Norwegian politician

Ole Lysø (born 29 April 1940) is a Norwegian labourer, trade unionist and politician for the Labour Party. He was the mayor of Austrheim Municipality.

He was born in Kornstad Municipality as a son of fisher and farmer Alfred Magnar Lysø (1900–1960) and housewife Olianna Sofie Aardal (1898–1978). He finished lower secondary school in 1955, worked at the family farm until 1961, then served his compulsory military service including a stint with UNEF in the Gaza Strip. Then, from 1963 to 1965, he worked and learned the skill of welding at Bergen Mekaniske Verksted. He worked in different factories between 1965 and 1992. From 2000 to 2002 he was a senior manager in the company Vestec.
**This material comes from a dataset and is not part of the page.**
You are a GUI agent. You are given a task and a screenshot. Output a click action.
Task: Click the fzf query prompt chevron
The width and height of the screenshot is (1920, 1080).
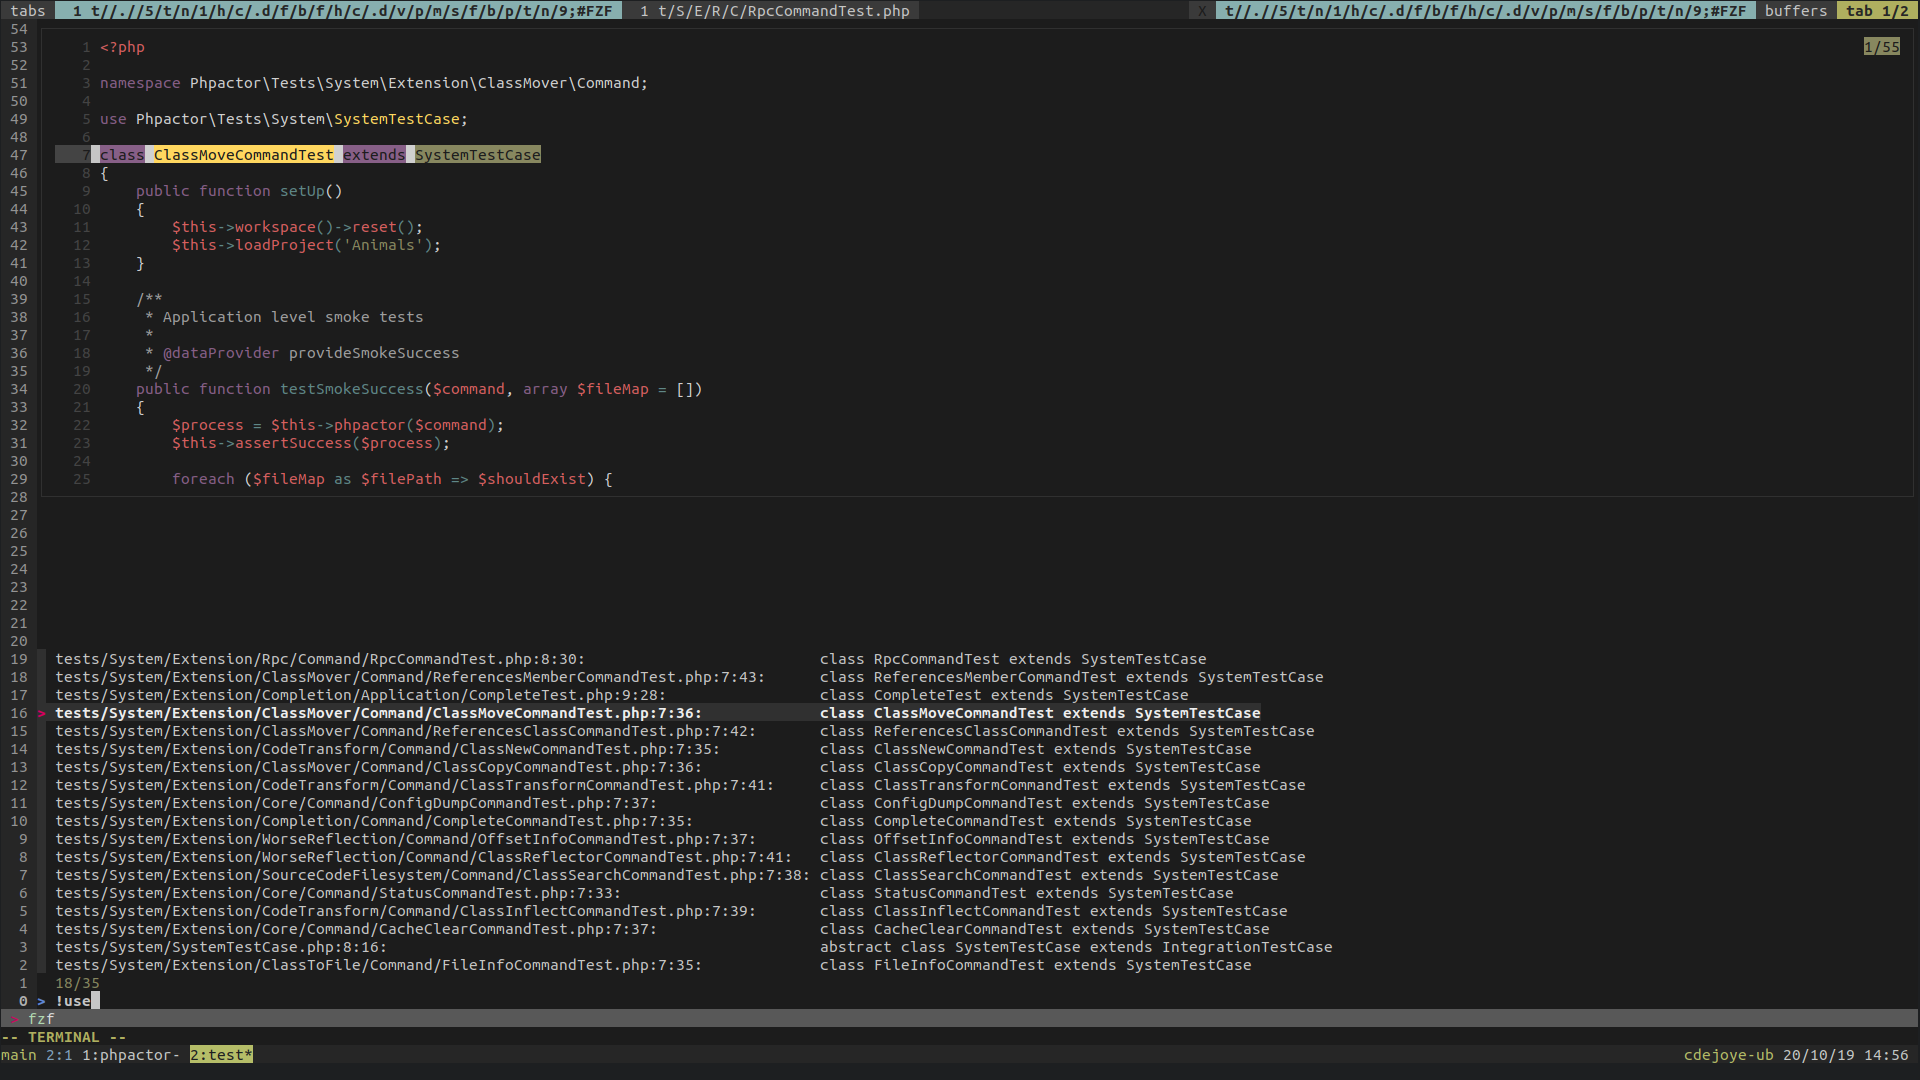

He was a member of the municipal council of Austrheim Municipality from 1967 to 1979 and 1991 to 2007, serving as mayor from 1991 to 1999 and 2003 to 2007. The intermittent term from 1999 to 2003 was served by Rolf Sandstad. Lysø also served as a deputy representative to the Parliament of Norway from Hordaland during the terms 1977–1981, 1981–1985, 1985–1989 and 1989–1993. In total he met during 139 days of parliamentary session.

Lysø chaired his local party chapter from 1971 to 1989 and 1990 to 1994, and was a central committee member of the Labour Party from 1989 to 1992. He held positions in the Norwegian Union of Iron and Metalworkers and in the Norwegian Confederation of Trade Unions. He chaired the local branch of the Norwegian Labour Inspection Authority from 1971 to 1975, was deputy chair of the municipal school board from 1980 to 1988, chaired Regionrådet for Nordhordaland og Gulen from 1994 to 2000, and was a board member of Bergen University College from 1992 to 1997.